(Stored data entries)
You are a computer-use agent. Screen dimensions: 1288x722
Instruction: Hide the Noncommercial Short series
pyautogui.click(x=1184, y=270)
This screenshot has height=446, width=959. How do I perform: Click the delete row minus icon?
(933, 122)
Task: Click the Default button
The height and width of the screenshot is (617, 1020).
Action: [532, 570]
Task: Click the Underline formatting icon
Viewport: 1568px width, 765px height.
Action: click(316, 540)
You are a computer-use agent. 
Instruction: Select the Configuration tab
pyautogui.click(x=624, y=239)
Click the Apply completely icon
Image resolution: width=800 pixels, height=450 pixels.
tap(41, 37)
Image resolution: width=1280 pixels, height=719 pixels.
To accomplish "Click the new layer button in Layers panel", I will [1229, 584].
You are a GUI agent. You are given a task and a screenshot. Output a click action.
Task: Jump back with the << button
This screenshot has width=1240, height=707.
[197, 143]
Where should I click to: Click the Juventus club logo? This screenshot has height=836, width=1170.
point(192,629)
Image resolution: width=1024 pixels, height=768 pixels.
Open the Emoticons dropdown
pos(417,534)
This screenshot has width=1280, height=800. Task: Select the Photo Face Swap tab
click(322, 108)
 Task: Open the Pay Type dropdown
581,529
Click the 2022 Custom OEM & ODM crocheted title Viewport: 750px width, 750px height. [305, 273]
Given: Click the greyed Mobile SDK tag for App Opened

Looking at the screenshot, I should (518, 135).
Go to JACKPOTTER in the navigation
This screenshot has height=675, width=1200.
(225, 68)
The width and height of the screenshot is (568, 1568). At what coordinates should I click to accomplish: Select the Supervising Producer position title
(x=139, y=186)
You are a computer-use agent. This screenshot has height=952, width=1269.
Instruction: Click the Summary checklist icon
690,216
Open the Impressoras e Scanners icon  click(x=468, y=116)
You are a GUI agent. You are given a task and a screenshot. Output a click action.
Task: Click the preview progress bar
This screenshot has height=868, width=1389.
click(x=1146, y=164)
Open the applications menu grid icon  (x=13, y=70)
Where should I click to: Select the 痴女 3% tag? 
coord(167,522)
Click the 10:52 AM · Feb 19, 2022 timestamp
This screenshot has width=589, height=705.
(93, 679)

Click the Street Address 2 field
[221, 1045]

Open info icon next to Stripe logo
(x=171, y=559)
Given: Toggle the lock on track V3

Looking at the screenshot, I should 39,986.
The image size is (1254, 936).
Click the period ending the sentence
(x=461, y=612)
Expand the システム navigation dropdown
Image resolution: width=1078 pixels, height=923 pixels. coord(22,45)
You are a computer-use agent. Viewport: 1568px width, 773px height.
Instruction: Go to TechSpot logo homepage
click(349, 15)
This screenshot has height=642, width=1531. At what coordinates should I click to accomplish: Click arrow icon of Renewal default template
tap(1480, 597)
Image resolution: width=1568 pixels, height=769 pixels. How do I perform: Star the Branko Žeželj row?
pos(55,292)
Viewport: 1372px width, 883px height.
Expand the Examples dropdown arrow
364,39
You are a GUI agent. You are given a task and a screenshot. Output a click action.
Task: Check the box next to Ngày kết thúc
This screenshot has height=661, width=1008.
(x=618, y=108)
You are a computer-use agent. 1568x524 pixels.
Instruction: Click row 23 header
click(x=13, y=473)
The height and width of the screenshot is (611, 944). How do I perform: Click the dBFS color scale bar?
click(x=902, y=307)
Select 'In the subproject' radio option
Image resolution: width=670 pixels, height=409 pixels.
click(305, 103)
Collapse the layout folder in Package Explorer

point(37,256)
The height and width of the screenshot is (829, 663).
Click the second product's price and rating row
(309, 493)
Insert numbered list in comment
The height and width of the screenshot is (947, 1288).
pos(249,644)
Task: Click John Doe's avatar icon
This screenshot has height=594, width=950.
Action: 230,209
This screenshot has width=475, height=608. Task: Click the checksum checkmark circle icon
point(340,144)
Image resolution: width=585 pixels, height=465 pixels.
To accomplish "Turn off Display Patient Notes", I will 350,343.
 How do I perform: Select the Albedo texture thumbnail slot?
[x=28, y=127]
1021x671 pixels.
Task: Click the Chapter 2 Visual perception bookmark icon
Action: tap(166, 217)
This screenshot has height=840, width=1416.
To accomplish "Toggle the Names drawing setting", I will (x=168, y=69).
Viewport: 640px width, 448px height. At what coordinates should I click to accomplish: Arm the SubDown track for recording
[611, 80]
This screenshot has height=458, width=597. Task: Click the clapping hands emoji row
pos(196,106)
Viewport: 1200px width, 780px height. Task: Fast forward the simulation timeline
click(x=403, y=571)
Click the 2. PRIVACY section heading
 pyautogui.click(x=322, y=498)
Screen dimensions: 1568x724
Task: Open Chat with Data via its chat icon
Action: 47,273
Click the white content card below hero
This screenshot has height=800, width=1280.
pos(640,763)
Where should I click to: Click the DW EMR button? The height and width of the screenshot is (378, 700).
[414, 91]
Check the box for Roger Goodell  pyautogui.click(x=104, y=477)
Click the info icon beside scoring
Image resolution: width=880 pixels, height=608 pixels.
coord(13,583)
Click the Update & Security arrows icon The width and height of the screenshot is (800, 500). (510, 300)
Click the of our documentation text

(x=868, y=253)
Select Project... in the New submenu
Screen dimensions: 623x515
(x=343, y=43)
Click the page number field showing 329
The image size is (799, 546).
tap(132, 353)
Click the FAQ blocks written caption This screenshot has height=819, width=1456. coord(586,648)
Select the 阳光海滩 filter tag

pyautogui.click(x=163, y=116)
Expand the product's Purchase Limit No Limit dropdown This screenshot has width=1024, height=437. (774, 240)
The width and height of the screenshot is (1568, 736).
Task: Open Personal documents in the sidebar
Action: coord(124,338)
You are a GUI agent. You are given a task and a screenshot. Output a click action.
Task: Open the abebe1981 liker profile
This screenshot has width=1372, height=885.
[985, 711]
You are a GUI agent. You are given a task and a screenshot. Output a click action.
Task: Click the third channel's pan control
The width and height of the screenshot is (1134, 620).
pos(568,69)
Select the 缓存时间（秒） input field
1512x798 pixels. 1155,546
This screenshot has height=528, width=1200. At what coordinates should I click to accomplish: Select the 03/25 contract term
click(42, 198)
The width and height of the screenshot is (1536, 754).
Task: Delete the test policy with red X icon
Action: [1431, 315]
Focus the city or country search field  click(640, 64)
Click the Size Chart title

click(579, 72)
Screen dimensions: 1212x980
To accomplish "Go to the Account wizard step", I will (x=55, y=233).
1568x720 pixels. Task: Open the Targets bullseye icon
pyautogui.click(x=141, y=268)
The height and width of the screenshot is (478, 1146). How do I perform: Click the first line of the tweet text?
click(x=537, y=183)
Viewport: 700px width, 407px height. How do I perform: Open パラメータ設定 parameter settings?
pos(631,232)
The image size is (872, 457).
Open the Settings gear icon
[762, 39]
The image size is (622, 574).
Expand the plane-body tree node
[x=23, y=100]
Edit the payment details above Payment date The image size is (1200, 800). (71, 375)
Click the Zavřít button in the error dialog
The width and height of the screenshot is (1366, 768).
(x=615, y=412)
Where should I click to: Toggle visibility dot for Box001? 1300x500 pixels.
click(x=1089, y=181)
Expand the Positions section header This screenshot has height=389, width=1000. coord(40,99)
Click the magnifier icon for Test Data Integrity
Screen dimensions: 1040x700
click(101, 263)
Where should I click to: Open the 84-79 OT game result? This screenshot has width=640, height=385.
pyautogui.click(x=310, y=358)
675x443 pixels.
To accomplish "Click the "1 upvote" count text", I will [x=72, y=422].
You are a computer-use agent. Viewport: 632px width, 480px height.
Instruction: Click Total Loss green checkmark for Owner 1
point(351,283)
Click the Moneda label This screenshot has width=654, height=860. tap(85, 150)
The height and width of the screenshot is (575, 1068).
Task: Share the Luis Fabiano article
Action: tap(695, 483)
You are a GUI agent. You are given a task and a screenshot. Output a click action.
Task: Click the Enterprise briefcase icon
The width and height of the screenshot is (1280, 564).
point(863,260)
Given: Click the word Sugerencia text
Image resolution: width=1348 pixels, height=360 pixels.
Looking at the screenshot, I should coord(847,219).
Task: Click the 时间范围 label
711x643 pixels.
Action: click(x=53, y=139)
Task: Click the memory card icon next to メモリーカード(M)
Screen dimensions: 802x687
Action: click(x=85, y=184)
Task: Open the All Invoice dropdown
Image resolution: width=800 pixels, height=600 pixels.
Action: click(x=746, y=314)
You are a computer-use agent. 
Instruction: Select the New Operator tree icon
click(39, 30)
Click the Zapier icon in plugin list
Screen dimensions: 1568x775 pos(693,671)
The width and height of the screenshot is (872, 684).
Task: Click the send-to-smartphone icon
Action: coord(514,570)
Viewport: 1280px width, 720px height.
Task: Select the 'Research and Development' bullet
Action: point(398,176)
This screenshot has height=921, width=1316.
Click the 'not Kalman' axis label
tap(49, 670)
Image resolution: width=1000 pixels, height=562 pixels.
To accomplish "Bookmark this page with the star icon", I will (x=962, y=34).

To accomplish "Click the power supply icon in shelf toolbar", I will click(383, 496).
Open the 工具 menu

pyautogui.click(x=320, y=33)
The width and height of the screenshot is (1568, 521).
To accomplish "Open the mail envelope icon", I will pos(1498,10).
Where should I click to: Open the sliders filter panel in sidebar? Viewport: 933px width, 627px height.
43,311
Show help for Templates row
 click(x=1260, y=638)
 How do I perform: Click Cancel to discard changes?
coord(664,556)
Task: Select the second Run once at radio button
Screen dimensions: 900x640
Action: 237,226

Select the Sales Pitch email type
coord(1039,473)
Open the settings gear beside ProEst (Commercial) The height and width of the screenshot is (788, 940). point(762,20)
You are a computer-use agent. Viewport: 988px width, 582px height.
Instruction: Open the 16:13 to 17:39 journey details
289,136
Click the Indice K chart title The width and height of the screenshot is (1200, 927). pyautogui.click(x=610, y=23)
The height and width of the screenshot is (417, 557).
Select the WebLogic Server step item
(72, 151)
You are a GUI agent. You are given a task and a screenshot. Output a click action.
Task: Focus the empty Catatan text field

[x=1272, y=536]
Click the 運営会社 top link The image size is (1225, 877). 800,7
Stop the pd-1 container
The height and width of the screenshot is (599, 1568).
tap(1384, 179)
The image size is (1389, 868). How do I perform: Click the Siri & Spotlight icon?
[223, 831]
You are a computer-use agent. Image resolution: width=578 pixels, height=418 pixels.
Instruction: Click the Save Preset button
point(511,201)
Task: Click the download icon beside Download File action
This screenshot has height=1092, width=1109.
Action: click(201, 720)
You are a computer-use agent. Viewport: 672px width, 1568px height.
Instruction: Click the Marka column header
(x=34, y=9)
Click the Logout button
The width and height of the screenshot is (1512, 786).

» **Brief**
Using the entries shown above, reproduce verbatim the lines from the line bearing "Select the Sales Pitch email type" to the line bearing "The height and width of the screenshot is (417, 557).", inclusive.

» **Expected answer**
Select the Sales Pitch email type
coord(1039,473)
Open the settings gear beside ProEst (Commercial) The height and width of the screenshot is (788, 940). point(762,20)
You are a computer-use agent. Viewport: 988px width, 582px height.
Instruction: Open the 16:13 to 17:39 journey details
289,136
Click the Indice K chart title The width and height of the screenshot is (1200, 927). pyautogui.click(x=610, y=23)
The height and width of the screenshot is (417, 557).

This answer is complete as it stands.